══ SUPPLIED ENTRIES

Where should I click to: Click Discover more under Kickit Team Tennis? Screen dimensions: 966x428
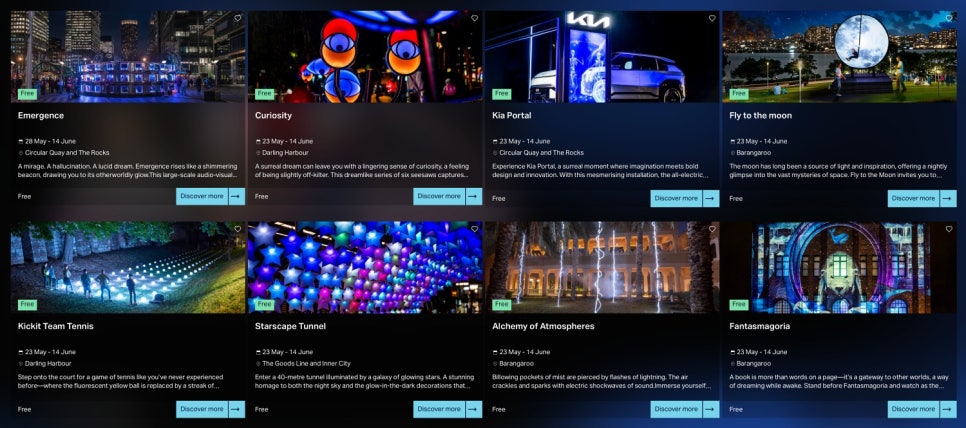(x=202, y=409)
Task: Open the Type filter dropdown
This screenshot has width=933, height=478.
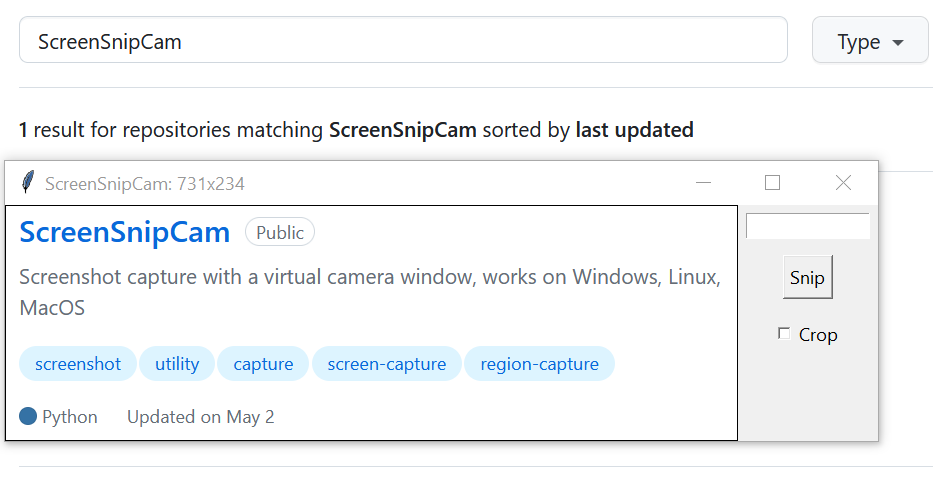Action: [x=870, y=40]
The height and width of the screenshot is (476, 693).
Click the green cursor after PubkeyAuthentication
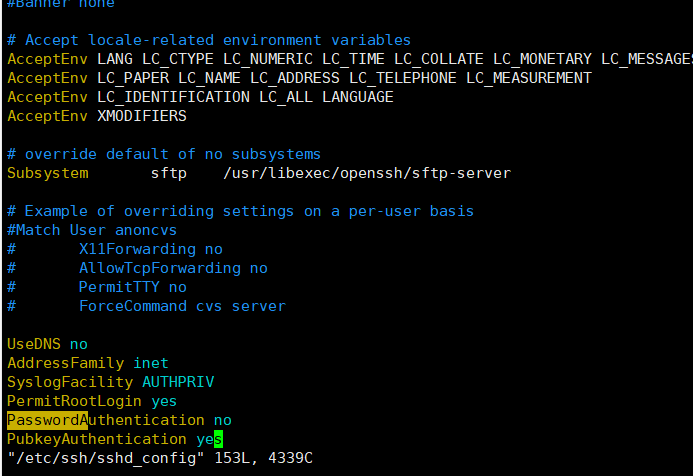217,439

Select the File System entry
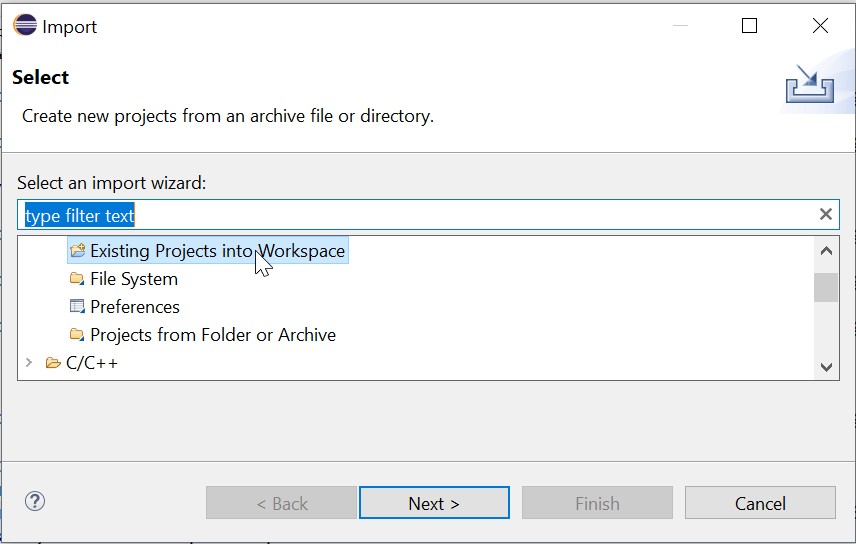pyautogui.click(x=134, y=279)
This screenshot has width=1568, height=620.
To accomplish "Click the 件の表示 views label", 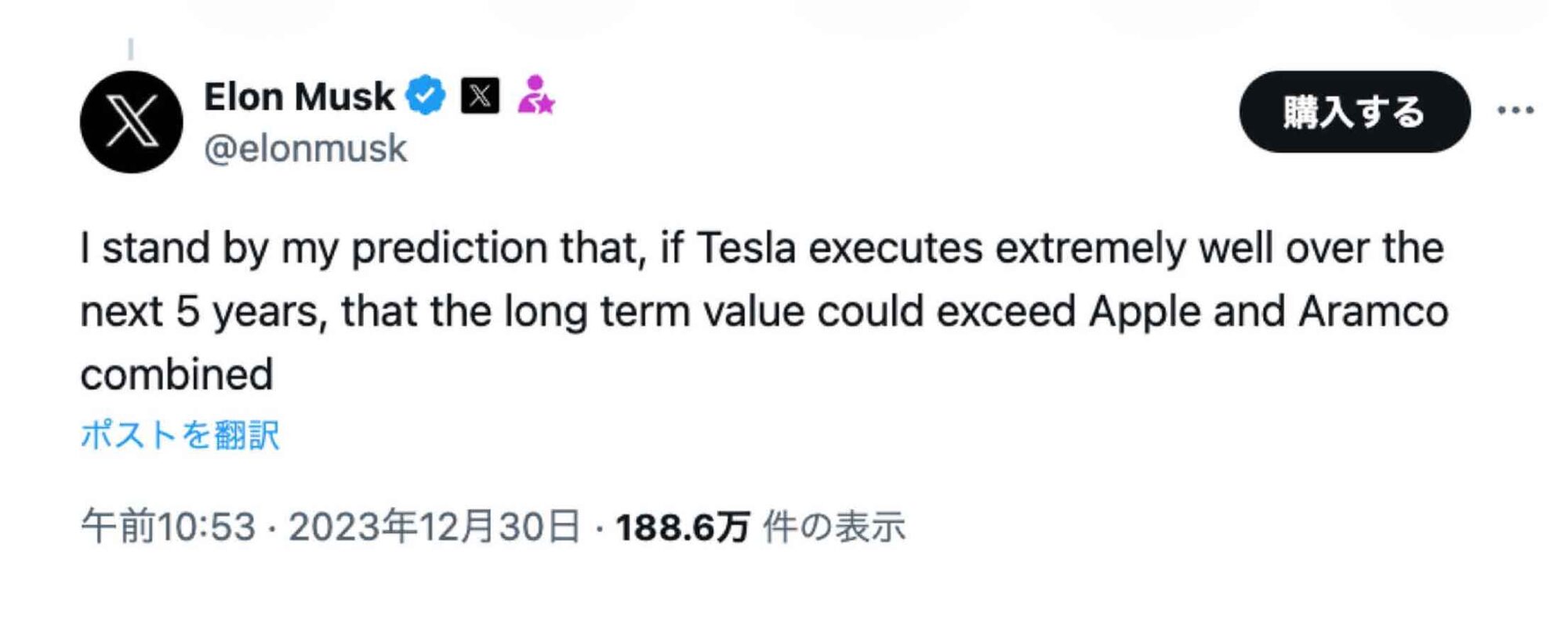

════

• REQUIRED WORK:
Output a precise copy of the entries, leaving the images out.

• YOUR RESPONSE:
Where should I click to: Click Discover more under Kickit Team Tennis? Screen dimensions: 966x428
(x=202, y=409)
Task: Open the Type filter dropdown
This screenshot has width=933, height=478.
Action: [x=870, y=40]
The height and width of the screenshot is (476, 693).
Click the green cursor after PubkeyAuthentication
217,439

Select the File System entry
pyautogui.click(x=134, y=279)
This screenshot has width=1568, height=620.
To accomplish "Click the 件の表示 views label", 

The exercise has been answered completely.